APP 11 SECURITY OF PERSONAL INFORMATION
Practices must take reasonable steps to protect the personal information it holds from misuse, interference, loss, unauthorised access, modification or disclosure.
Example: practices should issue staff with passwords to access patient databases that are changed on a regular basis, and store hard copy files in lockable filing cabinets or rooms, accessible only to authorised practice staff.
APP 12 ACCESS TO PERSONAL INFORMATION
The practice must, on request, provide a patient with access to their personal information within a reasonable time, unless an exception applies (see APP 6 above).
The practice is entitled to charge a ‘reasonable’ fee for access under the Privacy Act 1988 (Cth). The Victorian Health Records Act 2001 (Vic) sets specified fees for access to medical records. Further information on these fees can be obtained from AMA Victoria.
Any refusal must be accompanied by written reasons and information on how the patient may lodge a complaint.
APP 13 CORRECTION OF PERSONAL INFORMATION
A practice must take reasonable steps to ensure the personal information it holds is up to date, accurate, complete, relevant and not misleading.

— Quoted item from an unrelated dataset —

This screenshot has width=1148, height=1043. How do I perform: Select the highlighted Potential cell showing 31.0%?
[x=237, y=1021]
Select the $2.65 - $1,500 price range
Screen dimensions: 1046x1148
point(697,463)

There is a positive obligation on practices to correct information where it is wrong.
The practice reasonably believes use or disclosure is necessary to take action in relation to suspected unlawful activity or misconduct of a serious nature
The practice reasonably believes use or disclosure is necessary for enforcement related activities of an enforcement body.
The practice must acknowledge a request for an amendment to their medical records, within a reasonable time. No charge can be made for the practice making the requested changes.
Example: Reception staff should confirm the contact details of the patient are up to date when they present for an appointment.
MY HEALTH RECORD:
The My Health Record system is the Australian government’s digital health record system. It contains My Health Records which are online summaries of an individual’s health information, such as medicines they are taking, any allergies they may have and treatments they have received. It was previously known as a Personally Controlled Electronic Health Record (PCEHR) or eHealth record.
A My Health Record allows an individual’s doctors, hospitals and other healthcare providers (such as physiotherapists) to view the individual’s health information, in accordance with their access controls. Individuals are also able to access their record online.
In most parts of Australia individuals need to actively register for a My Health Record. However, people whose registered Medicare address is in Northern Queensland or the Nepean Blue Mountains will have a My Health Record automatically created for them by the Australian Government unless they have opted- out by 27 May 2016.
The My Health Records Act 2012, My Health Records Rule 2016 and My Health Records Regulation 2012 create the legislative framework for the Australian Government’s My Health Record system.
The My Health Records Act limits when and how health information included in a My Health Record can be collected, used and disclosed. The Office of the Australian Information Commissioner (OAIC) regulates the handling of personal information under the My Health Record system by individuals, Australian Government agencies, private sector organisations and some state and territory agencies (in particular circumstances).
The OAIC’s role includes investigating complaints about the mishandling of health information in an individual’s My Health Record. The OAIC can also conduct ‘Commissioner initiated investigations’.
The functions and enforcement powers available to the OAIC under the My Health Records Act and Privacy Act 1988 include:
- investigating and conciliating complaints
- accepting enforceable undertakings
- making determinations
- seeking an injunction to prohibit or require particular conduct seeking a civil penalty from the Courts
- accepting mandatory data breach notifications from the System Operator, health care provider organisations, repository operators and portal operators
Collection, use or disclosure of My Health Record information is both a breach of the My Health Records Act and an interference with privacy.